Kosaraju’s algorithm

Kosaraju’s algorithm is an efficient method for finding the strongly connected components of a directed graph.

Approach

The algorithm performs two depth-first searches

  1. the first search constructs an ordered node list of nodes according to the structure of the graph.
  2. the second search applies the ordered node list against the reversed edges of the graph in order to find the strongly connected components.

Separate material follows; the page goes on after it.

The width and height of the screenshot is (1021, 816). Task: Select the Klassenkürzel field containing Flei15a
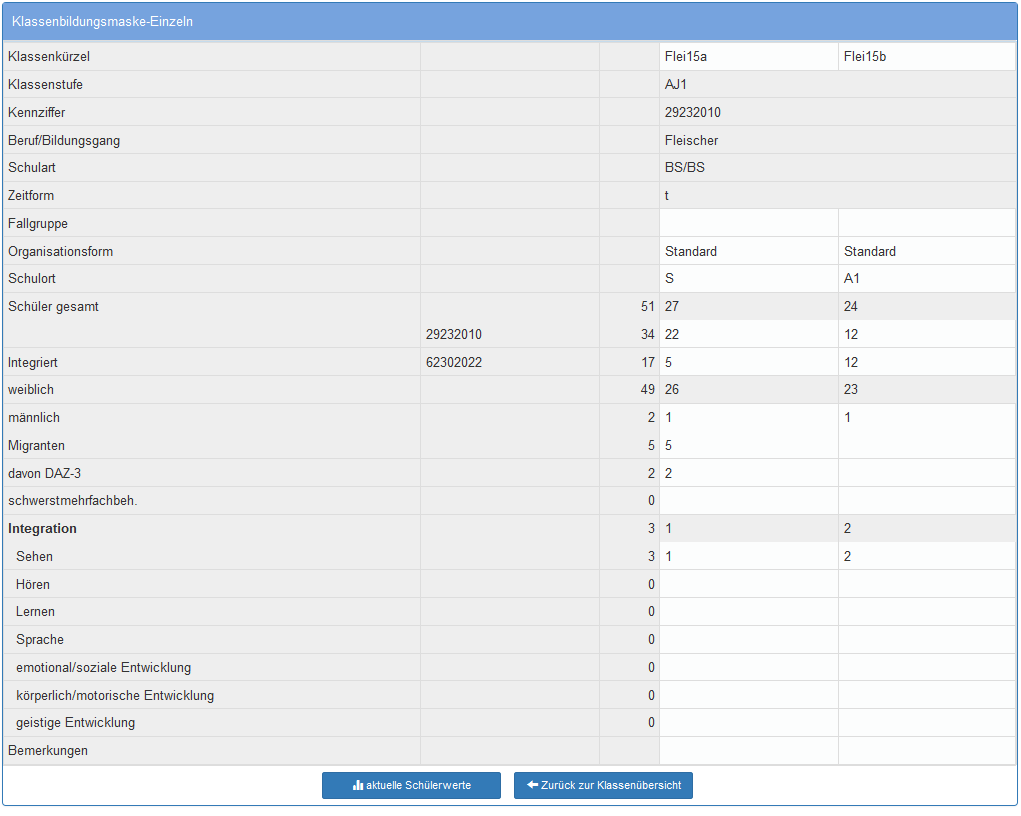pyautogui.click(x=748, y=57)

Graph Recursion and Processing State

In the first Depth First Search we need to calculate per node

  • the exit time, that is, the time in which the node has been Processed, that is, there is nothing left to be found.
  • the node state in relation to any of the states, Undiscovered, Discovered or Processed

Recursion is a key implementation approach that will enable us to perform

  1. Node pre-processing, e.g. capture/log the entry time and before search any deeper
  2. Node post-processing, e.g. capture/log the exit time after there is no path remaining to be found from this node

As a result to measure time across recursions and without the use of a global variable, we resort to the GraphState struct that

  • implements the DFSearch trait that provides the recursive function
  • holds the recursion state for time, path at node, node state & ordered list

In addition, GraphState provide us with the Tracker structure that simplifies handling of the node processing state while we are search the graph.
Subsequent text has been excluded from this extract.